INSERT INTO s3_uri exports query results from Rockset and writes them directly to Amazon S3.

  • s3_uri specifies which bucket the data is uploaded to (e.g. 's3://bucket/prefix').
  • credentials define the credentials Rockset uses to write to the S3 bucket. The credentials must include one of the following references:
    • INTEGRATION = 'integration_name' to use the credentials of an existing S3 integration.
    • CREDENTIALS = (AWS_ROLE = 'aws role arn', AWS_EXTERNAL_ID = 'externalid')
  • select_query must represent a valid SELECT command.

Query Results

Rockset exports the query results to the S3 destination path and encodes the data in JSON format as specified in Data Types. Date, time, and geography data types are encoded in a special format with the __rockset_type wrapping.

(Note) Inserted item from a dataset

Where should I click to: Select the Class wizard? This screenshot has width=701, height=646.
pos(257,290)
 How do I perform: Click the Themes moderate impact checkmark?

Rockset chunks the results and generates multiple files to optimize parallelized consumption downstream. Rockset targets for each file to contain approximately 1,000 documents by default. This is configurable using s3_sync_op_output_chunk_size hint. See example below for details.

You can monitor the query status to track the status of the export. Once the query executes successfully, the query results will contain:

  • num_docs_inserted: the result count of the SELECT command (equivalent toresult_set_document_count in the Rockset API).
  • num_files_written: the number of files written to S3.

Associated Permissions and Credentials

Users must have the EXPORT_DATA_GLOBAL and LIST_INTEGRATIONS_GLOBAL privileges to run the command. The built-in admin and member roles have these privileges by default. The read-only role does not have the EXPORT_DATA_GLOBAL privilege. If you are creating a custom role, you must add the EXPORT_DATA_GLOBAL and LIST_INTEGRATIONS_GLOBAL privileges through the Create a Role or Update a Role endpoints or through the Console (note that Console support for adding the EXPORT_DATA_GLOBAL privilege will be available after the Public Preview release).

The associated S3 integration and credentials must have the s3:PutObject permission, and you must configure the role to have your Rockset account as a trusted entity. Follow the S3 integration step-by-step guide for creating the role and add the s3:PutObject privilege during the process:

{
  "Version": "2012-10-17",
  "Statement": [
    {
      "Effect": "Allow",
      "Action": ["s3:List*", "s3:GetObject", "s3:PutObject"],
      "Resource": [
        "arn:aws:s3:::<your-bucket>",
        "arn:aws:s3:::<your-bucket>/*"]
    }
  ]
}

Other Considerations

  • TIMESTAMP values are encoded as a special type to match behavior with other date-time types. A timestamp value will be encoded like {"__rockset_type": "timestamp", value":"1513108026000000"} where value is microseconds since unix epoch.
  • The query must execute within 30 minutes, which represents the maximum query execution time limit within Rockset. We recommend using async mode to export large amounts of data.
  • Rockset only supports exporting data to S3 buckets residing in the same region as the Rockset collection.

INSERT INTO s3 Examples

Export an entire collection using the credentials of an S3 Integration with s3:PutObject permissions:

INSERT INTO 's3://analyticsdata/query1'
  INTEGRATION = 's3export'
SELECT * FROM commons.analytics

To export the data, but target 2,000 documents per file:

INSERT INTO 's3://analyticsdata/query1'
  INTEGRATION = 's3export'
SELECT * FROM commons.analytics
HINT(s3_sync_op_output_chunk_size=2000)

Export the results of an aggregation query to S3 using a hardcoded AWS Role:

INSERT INTO 's3://companyanalysis/cities'
  CREDENTIALS = (
    AWS_ROLE = 'arn:aws:iam::012345678901:role/rocksetexport',
    AWS_EXTERNAL_ID = '79a59df900b949e55d96a1e698fbacedfd6e09d98eacf8f8d5218e7cd47ef2be'
  )
SELECT
    offices.value.state,
    ARRAY_AGG(offices.value.city) AS cities
FROM
    companies,
    UNNEST(companies.offices AS value) AS offices
GROUP BY
    offices.value.state